Can LESS be MORE? Yes, from my experience, the more information you ask for; the less your response rate. As a "closet economist" I've coined the term "Info Elasticity" to describe the inverse relationship between your Prospect Response Rates resulting from asking for too much information on our Website Contact Forms.
What is Info Elasticity? The term "elasticity" comes from the study of microeconomics. The Economics Glossary gives the following definition for elasticity: "Elasticity is a measure of responsiveness. The responsiveness of behavior measured by variable Z to a change in environment variable Y is the change in Z observed in response to a change in Y. Specifically, this approximation is common: elasticity = (percentage change in Z) / (percentage change in Y)"
Please don't worry if that definition went over your head. It does for most of us and I have a BS-Economics. The key thing to understand here is that we can use the concept of "elasticity" when we want to see how the relationship of one thing changes when we change something else. How does demand for goods or services change when we change its price? How does the demand for goods or services change when the price of a substitute changes? How does our prospect form response rate change when we ask for more or less information? These are the types of questions that "elasticity" can help us answer.

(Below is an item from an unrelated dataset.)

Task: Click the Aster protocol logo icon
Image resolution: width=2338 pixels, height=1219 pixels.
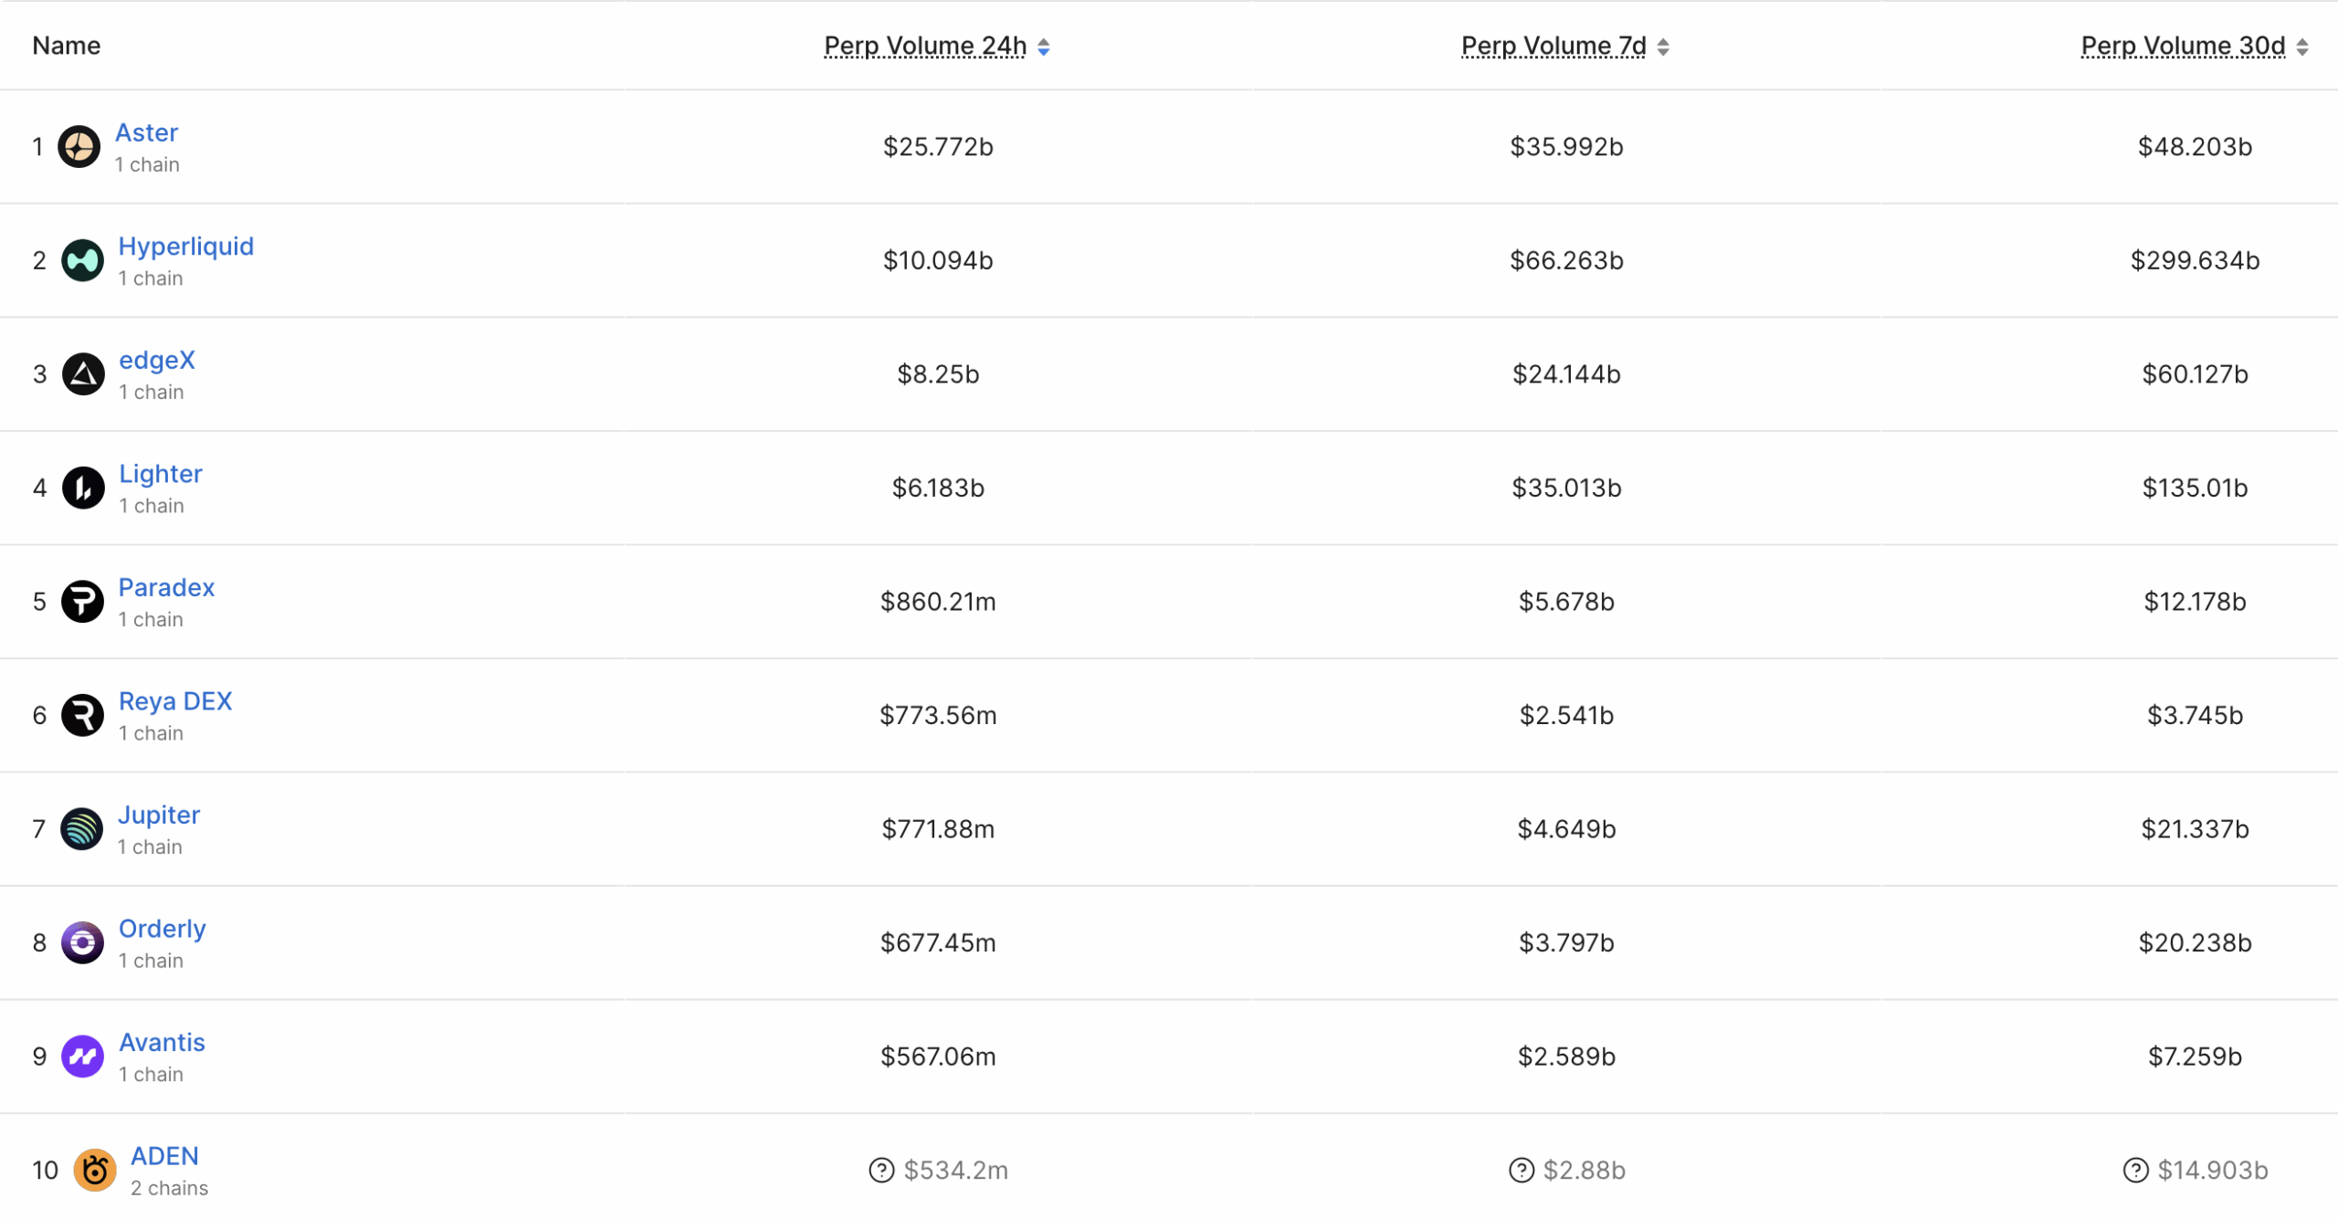Action: tap(79, 147)
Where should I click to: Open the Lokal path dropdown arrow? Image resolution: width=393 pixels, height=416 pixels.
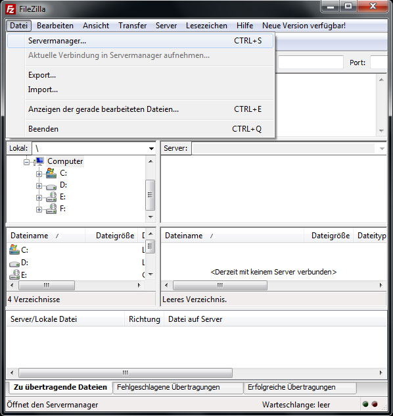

What is the objective of your Prospect Form? From my experience, the objective of a Prospect Form should be to get the Website Visitor or Web Surfer to "raise their hands" and say they are interested in knowing more about your products or services.
Asking for the minimum information you need is a courtesy to prospects and from my experience can significantly increase your response rate. Long, complex forms or requests for large amounts of detail or sensitive information could put off potential responses (forever). In addition to first and last name, the most important information to request is telephone number and or e-mail address, either piece of info gives you a way to contact the website visitor and start a relationship.
I strongly recommend that you ask only for more the most basic information you need like first name and email address. In some cases you may need to know a little more information to provide better service such as a position title or website address. However, my experience, common sense, and now privacy laws suggest that you should avoid asking for sensitive information like income, social security numbers, or credit card numbers, unless absolutely needed, to prevent scams or the potential for identity theft. I know from my own website interactions that I am resistant to provide information like phone numbers that I don't feel is needed or warranted.
So, I've discovered that a response or contact us form is simply a starting point to build a customer relationship. A customer may just ask a question, for a free white paper or to subscribe to your newsletter, but that request gives you the opportunity to open a dialog, gather further information, and build a detailed customer profile as a basis for future marketing campaigns. I've found that to be successful online you must have a Customer Relationship Management (CRM) system in place to ensure that the prospect's initial request is developed into a customer relationship.
I have seen many cases where asking for too much information significantly reduced the response rate and conversely asking for less information actually increased the Contact Form response rate. For example, in the Mortgage Broker Lead industry when we asked for too much info or if the form was not easy to use the "Info Elasticity" kicked in and the response rate when down. So, we tested forms until we reached a happy medium that produced a high volume of mortgage rate quotes while still capturing the minimum consumer information. Recently, in another example, I recommended that an Internet Marketing Client reduce the information that they were asking for on their Contact Form by 66%, to just the basics, and their monthly Prospect Response Rate when up 400%.